» **Data**

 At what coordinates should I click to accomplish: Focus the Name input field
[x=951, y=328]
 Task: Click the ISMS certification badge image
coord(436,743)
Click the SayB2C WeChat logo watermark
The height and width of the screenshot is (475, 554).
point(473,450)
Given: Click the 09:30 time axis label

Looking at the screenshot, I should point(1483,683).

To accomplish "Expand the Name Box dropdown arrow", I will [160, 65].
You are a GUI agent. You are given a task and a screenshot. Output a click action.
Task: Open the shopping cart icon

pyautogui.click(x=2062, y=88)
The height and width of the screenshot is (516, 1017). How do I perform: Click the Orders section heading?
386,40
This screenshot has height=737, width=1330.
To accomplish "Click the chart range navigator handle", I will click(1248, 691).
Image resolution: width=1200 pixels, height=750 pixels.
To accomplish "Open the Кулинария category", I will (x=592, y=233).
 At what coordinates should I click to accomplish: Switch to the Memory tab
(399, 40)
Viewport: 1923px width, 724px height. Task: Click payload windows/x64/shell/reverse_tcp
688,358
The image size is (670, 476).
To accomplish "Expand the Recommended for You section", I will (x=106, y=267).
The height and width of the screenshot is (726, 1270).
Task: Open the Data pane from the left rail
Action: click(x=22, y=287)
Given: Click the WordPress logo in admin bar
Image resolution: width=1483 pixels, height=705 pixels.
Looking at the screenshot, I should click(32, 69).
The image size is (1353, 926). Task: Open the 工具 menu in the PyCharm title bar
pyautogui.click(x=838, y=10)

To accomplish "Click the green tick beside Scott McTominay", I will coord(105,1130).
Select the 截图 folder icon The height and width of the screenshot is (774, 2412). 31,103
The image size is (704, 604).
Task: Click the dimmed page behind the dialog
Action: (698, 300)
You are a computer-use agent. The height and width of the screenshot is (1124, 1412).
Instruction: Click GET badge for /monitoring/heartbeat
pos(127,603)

» **Task instructions**
Retyping every line above exactly is all that is needed.

» **Answer to this exercise**
 At what coordinates should I click to accomplish: Focus the Name input field
[x=951, y=328]
 Task: Click the ISMS certification badge image
coord(436,743)
Click the SayB2C WeChat logo watermark
The height and width of the screenshot is (475, 554).
point(473,450)
Given: Click the 09:30 time axis label

Looking at the screenshot, I should point(1483,683).

To accomplish "Expand the Name Box dropdown arrow", I will [160, 65].
You are a GUI agent. You are given a task and a screenshot. Output a click action.
Task: Open the shopping cart icon

pyautogui.click(x=2062, y=88)
The height and width of the screenshot is (516, 1017). How do I perform: Click the Orders section heading?
386,40
This screenshot has height=737, width=1330.
To accomplish "Click the chart range navigator handle", I will click(1248, 691).
Image resolution: width=1200 pixels, height=750 pixels.
To accomplish "Open the Кулинария category", I will (x=592, y=233).
 At what coordinates should I click to accomplish: Switch to the Memory tab
(399, 40)
Viewport: 1923px width, 724px height. Task: Click payload windows/x64/shell/reverse_tcp
688,358
The image size is (670, 476).
To accomplish "Expand the Recommended for You section", I will (x=106, y=267).
The height and width of the screenshot is (726, 1270).
Task: Open the Data pane from the left rail
Action: click(x=22, y=287)
Given: Click the WordPress logo in admin bar
Image resolution: width=1483 pixels, height=705 pixels.
Looking at the screenshot, I should click(32, 69).
The image size is (1353, 926). Task: Open the 工具 menu in the PyCharm title bar
pyautogui.click(x=838, y=10)

To accomplish "Click the green tick beside Scott McTominay", I will coord(105,1130).
Select the 截图 folder icon The height and width of the screenshot is (774, 2412). 31,103
The image size is (704, 604).
Task: Click the dimmed page behind the dialog
Action: (698, 300)
You are a computer-use agent. The height and width of the screenshot is (1124, 1412).
Instruction: Click GET badge for /monitoring/heartbeat
pos(127,603)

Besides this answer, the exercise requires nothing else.